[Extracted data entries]
■ ■ ■ ■ ■ ■ ■
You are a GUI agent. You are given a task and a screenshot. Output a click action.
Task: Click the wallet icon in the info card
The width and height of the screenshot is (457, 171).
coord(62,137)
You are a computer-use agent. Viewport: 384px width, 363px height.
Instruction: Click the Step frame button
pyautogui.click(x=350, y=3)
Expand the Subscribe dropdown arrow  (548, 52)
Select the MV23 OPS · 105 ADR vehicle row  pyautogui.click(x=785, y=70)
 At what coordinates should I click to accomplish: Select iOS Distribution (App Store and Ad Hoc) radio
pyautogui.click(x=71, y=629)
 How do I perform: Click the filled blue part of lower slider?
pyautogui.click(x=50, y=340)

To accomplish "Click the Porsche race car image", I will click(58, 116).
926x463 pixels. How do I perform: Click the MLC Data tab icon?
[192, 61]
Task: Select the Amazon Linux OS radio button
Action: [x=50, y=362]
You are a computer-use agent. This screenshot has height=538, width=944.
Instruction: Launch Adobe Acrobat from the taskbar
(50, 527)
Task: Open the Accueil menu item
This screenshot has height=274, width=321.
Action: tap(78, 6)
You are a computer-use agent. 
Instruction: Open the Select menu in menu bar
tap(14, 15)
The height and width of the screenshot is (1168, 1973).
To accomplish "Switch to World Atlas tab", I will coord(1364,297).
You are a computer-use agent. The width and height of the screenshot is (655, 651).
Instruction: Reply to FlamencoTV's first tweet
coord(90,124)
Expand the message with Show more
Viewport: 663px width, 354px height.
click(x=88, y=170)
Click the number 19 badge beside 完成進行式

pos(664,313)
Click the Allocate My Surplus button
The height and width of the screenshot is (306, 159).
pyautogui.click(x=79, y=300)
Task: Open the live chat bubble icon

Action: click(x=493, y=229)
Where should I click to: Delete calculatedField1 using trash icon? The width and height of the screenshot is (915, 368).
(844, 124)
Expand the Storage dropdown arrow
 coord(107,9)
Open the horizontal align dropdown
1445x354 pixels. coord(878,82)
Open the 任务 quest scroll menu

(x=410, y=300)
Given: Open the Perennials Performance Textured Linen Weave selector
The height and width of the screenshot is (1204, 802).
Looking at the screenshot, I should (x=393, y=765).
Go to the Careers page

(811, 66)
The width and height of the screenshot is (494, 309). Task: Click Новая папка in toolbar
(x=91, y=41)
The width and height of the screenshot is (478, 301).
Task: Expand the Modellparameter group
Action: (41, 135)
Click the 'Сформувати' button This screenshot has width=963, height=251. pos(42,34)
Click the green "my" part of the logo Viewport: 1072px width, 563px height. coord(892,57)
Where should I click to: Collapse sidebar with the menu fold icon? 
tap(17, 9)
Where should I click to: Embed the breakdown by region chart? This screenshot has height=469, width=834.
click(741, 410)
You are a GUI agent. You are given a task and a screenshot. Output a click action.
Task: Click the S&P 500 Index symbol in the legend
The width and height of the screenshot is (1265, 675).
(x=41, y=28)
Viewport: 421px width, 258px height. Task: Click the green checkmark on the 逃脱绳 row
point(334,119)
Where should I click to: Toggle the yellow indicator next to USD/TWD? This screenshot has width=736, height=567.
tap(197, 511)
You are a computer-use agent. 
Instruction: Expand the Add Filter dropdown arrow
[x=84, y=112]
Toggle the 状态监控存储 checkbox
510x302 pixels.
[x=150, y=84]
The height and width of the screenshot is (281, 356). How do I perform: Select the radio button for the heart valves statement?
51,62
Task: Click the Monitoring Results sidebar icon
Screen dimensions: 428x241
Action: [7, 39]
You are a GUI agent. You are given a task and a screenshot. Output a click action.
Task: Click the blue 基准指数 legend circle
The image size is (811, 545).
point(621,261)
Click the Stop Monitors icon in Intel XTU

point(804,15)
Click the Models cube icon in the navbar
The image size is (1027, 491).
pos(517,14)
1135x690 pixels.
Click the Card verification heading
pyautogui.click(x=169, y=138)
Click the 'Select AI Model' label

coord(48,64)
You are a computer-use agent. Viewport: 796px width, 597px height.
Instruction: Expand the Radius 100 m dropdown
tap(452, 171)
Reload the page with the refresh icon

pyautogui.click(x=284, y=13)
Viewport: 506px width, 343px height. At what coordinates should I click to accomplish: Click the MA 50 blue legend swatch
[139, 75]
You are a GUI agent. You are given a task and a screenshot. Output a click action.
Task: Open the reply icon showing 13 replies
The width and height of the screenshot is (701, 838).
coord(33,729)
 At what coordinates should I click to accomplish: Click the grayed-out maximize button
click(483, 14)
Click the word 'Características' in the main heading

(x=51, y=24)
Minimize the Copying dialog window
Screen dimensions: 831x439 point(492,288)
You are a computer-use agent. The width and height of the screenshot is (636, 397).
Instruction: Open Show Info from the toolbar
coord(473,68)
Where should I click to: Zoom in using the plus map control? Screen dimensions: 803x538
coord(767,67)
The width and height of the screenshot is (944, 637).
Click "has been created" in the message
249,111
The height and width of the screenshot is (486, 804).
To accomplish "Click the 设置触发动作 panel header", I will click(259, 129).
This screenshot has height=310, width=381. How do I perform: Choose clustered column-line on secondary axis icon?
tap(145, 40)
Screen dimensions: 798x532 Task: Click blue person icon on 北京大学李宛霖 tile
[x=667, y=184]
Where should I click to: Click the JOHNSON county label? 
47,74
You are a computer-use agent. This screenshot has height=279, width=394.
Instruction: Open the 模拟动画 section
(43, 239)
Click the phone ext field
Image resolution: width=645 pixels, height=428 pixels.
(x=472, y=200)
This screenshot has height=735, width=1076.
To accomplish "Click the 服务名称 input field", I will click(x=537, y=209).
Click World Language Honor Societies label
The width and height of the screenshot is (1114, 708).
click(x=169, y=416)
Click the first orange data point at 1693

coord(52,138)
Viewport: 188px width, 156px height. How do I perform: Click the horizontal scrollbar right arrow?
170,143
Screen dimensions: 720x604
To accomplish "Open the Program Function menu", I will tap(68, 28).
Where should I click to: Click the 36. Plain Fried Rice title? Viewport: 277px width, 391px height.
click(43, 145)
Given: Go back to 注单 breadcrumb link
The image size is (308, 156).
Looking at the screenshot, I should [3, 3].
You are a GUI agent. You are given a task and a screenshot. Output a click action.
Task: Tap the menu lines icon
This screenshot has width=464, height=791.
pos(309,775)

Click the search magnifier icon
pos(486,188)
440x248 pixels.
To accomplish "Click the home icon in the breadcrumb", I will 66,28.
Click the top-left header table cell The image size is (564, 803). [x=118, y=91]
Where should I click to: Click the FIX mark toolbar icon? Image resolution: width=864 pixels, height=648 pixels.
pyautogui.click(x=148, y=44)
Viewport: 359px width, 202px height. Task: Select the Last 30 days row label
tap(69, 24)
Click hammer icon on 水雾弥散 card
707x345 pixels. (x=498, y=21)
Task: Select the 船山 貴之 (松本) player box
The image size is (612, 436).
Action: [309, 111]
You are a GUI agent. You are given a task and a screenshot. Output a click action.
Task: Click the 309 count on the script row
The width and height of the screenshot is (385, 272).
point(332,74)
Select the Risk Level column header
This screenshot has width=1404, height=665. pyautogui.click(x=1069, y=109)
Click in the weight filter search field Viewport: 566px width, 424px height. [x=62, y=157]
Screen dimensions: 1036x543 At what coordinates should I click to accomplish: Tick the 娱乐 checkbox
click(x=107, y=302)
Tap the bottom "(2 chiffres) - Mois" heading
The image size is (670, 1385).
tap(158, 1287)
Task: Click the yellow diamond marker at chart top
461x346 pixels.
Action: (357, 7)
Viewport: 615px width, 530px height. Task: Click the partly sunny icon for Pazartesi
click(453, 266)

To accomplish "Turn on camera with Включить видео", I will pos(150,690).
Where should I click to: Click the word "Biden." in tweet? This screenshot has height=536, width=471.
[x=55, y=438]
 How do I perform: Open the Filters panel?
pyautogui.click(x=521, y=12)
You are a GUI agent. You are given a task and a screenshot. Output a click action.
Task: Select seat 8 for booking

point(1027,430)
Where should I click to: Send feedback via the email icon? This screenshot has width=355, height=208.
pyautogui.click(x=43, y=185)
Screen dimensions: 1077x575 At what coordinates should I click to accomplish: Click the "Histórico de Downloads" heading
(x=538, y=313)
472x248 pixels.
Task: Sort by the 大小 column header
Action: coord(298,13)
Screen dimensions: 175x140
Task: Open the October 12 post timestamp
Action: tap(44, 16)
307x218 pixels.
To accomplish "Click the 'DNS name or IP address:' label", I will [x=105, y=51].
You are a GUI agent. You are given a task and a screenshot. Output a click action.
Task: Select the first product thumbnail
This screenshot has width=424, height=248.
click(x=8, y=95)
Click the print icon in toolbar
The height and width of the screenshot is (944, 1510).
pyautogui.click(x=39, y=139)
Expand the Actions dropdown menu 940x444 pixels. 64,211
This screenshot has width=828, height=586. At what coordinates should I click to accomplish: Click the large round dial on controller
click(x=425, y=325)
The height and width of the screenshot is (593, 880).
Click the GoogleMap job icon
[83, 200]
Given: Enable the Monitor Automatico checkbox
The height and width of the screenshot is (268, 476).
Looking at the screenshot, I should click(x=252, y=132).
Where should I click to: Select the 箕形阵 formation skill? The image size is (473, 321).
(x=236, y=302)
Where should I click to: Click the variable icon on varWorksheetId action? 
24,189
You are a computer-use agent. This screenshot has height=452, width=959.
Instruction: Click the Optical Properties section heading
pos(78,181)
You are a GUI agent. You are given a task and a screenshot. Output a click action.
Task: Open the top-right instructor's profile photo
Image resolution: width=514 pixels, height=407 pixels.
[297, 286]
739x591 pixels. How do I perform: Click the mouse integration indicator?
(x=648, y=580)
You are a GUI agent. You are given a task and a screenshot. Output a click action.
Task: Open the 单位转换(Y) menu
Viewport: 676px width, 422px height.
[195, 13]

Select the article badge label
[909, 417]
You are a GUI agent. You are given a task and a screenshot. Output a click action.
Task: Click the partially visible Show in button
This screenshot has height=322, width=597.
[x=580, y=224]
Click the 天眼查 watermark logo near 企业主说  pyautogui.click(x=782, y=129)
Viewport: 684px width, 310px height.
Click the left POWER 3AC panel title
■ ■ ■ ■ ■ ■ ■
_Task prompt_
Your answer should be each line from the entries that includes the string "breadcrumb".

_Task solution_
Given: Go back to 注单 breadcrumb link
To accomplish "Click the home icon in the breadcrumb", I will 66,28.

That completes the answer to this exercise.